— begin Data to process —
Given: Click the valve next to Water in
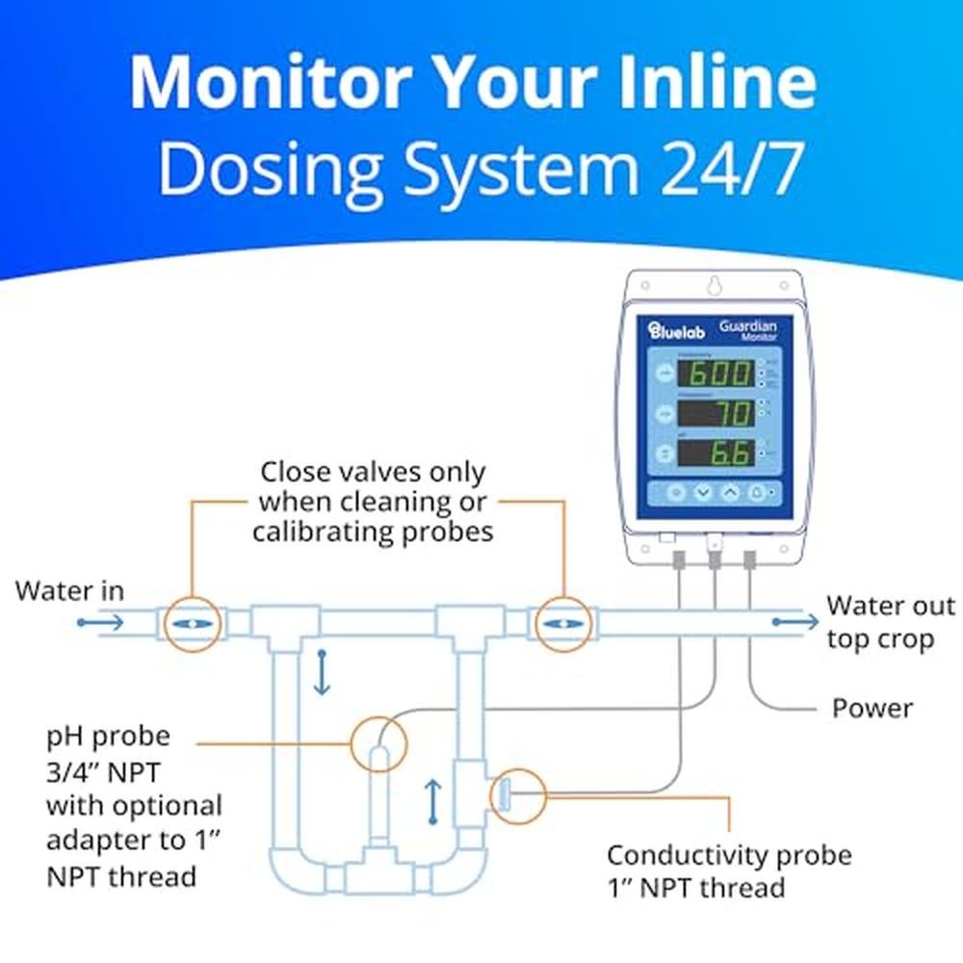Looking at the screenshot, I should point(192,624).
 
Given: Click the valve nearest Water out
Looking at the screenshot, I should point(561,624).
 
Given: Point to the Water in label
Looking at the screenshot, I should point(69,590).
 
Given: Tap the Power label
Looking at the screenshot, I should point(872,708).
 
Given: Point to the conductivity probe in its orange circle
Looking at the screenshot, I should point(504,795).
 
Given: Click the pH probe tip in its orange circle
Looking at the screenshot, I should point(378,745).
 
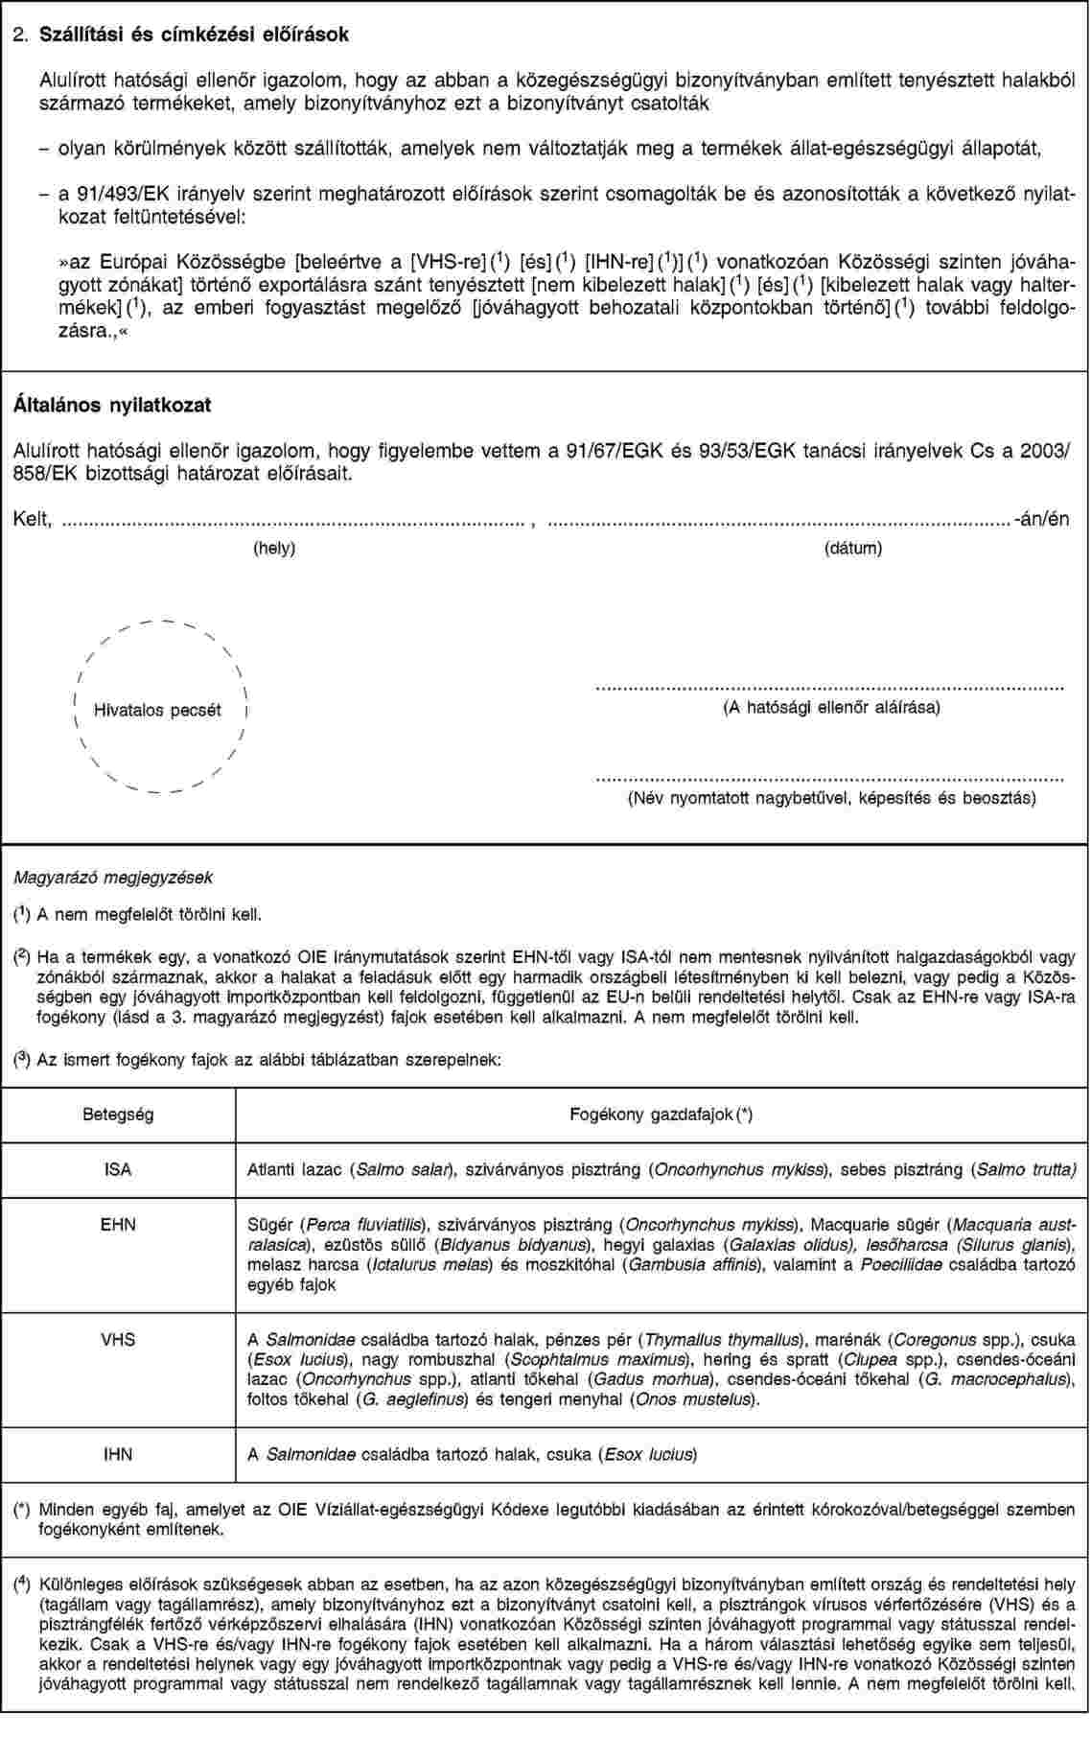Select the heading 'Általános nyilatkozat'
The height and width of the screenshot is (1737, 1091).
— end Data to process —
Stated goal: Pick out each line above that contains the string "Given", treating uppercase and lowercase as different.

Result of this task:
Given: Click the valve next to Water in
Given: Click the valve nearest Water out
Given: Point to the Water in label
Given: Tap the Power label
Given: Point to the conductivity probe in its orange circle
Given: Click the pH probe tip in its orange circle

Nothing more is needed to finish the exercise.